Sobre a tarefa
Transcreva integralmente, sem nenhuma alteração, o trecho sobre as mortes por covid-19 no Brasil.
[Trecho do texto]
Vista por qualquer ângulo, a transposição da marca de mil mortes notificadas por coronavírus por dia deveria ser suficiente para acordar o presidente Jair Bolsonaro de sua conhecida letargia no enfrentamento da pandemia. A estatística indica que, em dois meses, a covid-19 se transformou na principal causa mortis no Brasil, acima de infartos e AVCs, que matam um média de 980 pessoas por dia, e de cânceres, com 624.
Um líder preocupado com o destino de todos os governados trataria de unir a nação por meio de uma articulação sólida com os demais poderes e lideranças
A partir de exemplos de vizinhos do Brasil, como Argentina, Uruguai e Paraguai, constata-se que tal quantidade de mortes poderia ter sido evitada se houvesse uma liderança nacional capaz de pôr em ação iniciativas primárias ao compreender a dimensão do momento histórico e assumir as responsabilidades inerentes ao cargo nesta dura travessia. O que se vê é o oposto: um país sobressaltado por suspeitas de proteção imoral do clã familiar e ainda mais enfraquecido e desunido por força e motivação de seu principal governante, que segue em constante campanha eleitoral e luta ideológica.
[/Trecho do texto]
[Material fornecido]
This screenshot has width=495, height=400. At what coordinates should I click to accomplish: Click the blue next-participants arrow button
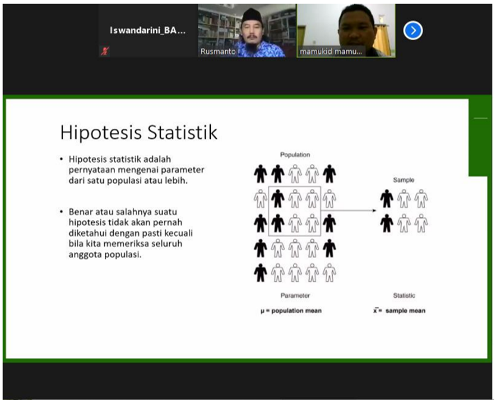413,31

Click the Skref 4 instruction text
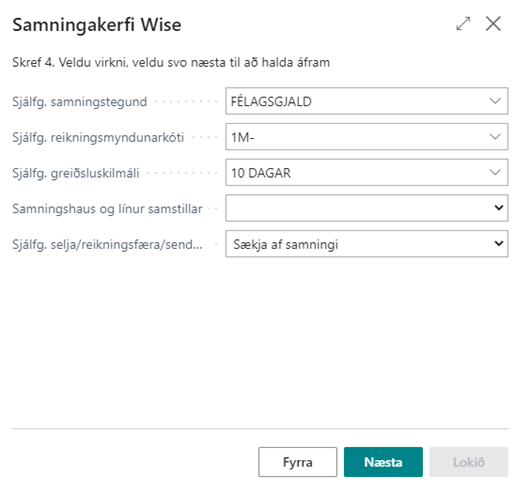point(171,63)
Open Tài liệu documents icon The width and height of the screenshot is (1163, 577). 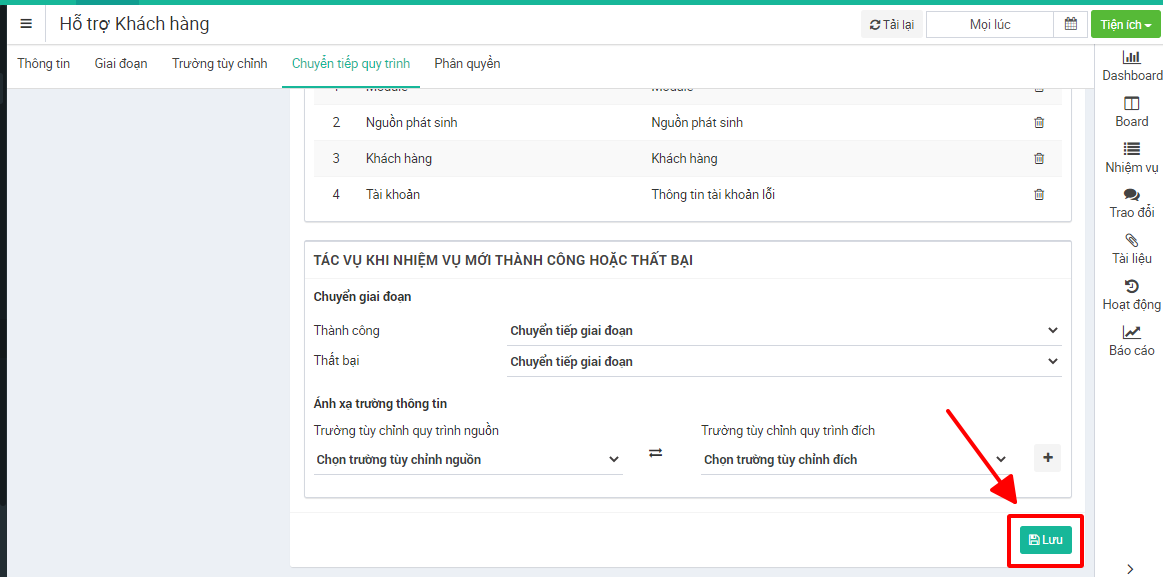tap(1132, 241)
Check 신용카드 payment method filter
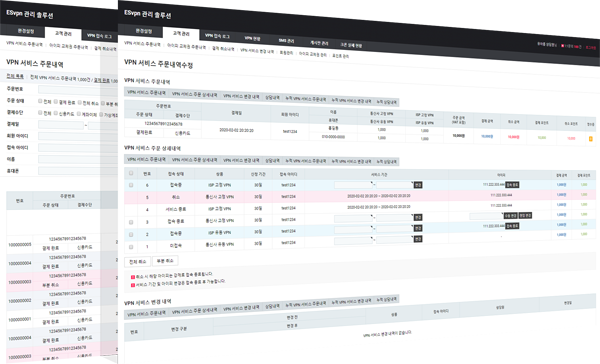The height and width of the screenshot is (364, 600). [x=55, y=113]
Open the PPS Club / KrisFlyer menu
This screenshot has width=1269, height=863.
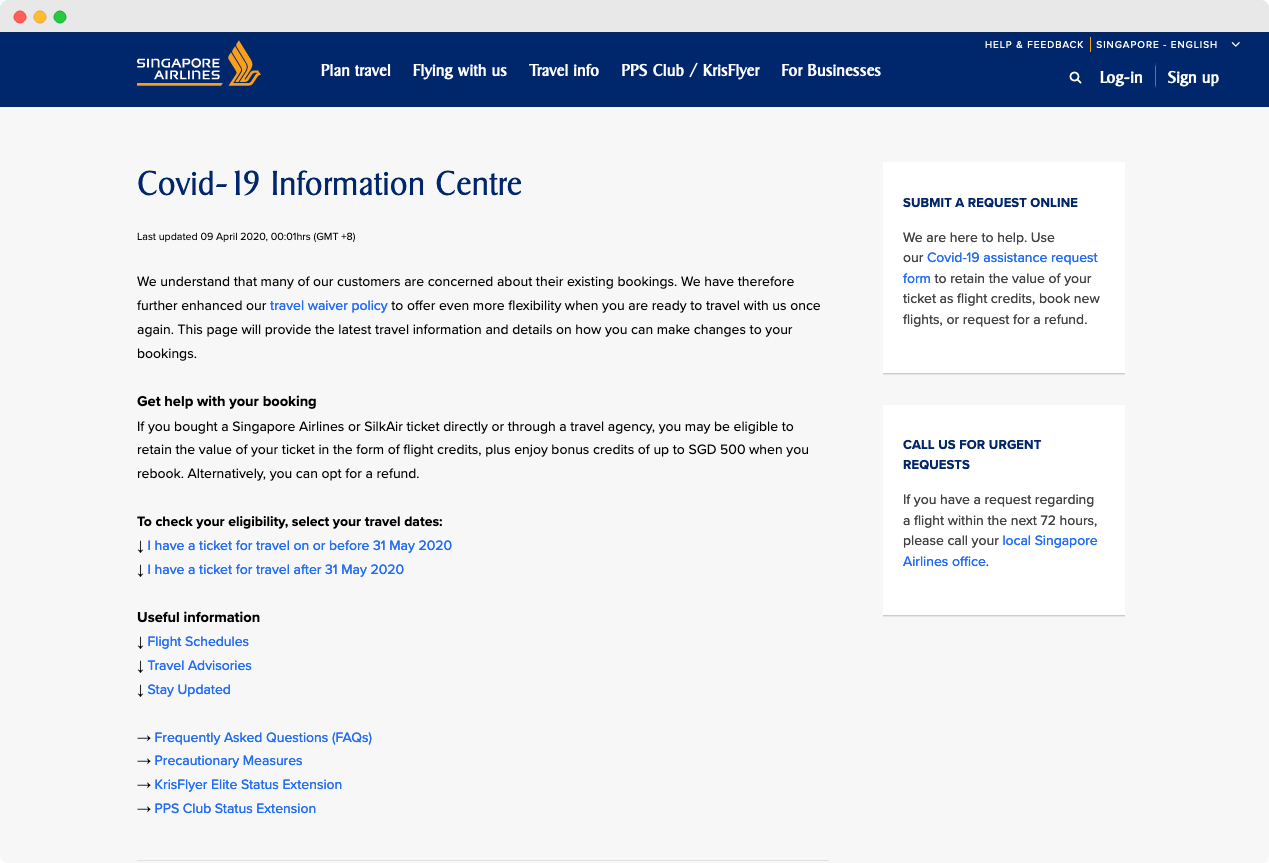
[/Material fornecido]
Resultado
Vista por qualquer ângulo, a transposição da marca de mil mortes notificadas por coronavírus por dia deveria ser suficiente para acordar o presidente Jair Bolsonaro de sua conhecida letargia no enfrentamento da pandemia. A estatística indica que, em dois meses, a covid-19 se transformou na principal causa mortis no Brasil, acima de infartos e AVCs, que matam um média de 980 pessoas por dia, e de cânceres, com 624.
Um líder preocupado com o destino de todos os governados trataria de unir a nação por meio de uma articulação sólida com os demais poderes e lideranças
A partir de exemplos de vizinhos do Brasil, como Argentina, Uruguai e Paraguai, constata-se que tal quantidade de mortes poderia ter sido evitada se houvesse uma liderança nacional capaz de pôr em ação iniciativas primárias ao compreender a dimensão do momento histórico e assumir as responsabilidades inerentes ao cargo nesta dura travessia. O que se vê é o oposto: um país sobressaltado por suspeitas de proteção imoral do clã familiar e ainda mais enfraquecido e desunido por força e motivação de seu principal governante, que segue em constante campanha eleitoral e luta ideológica.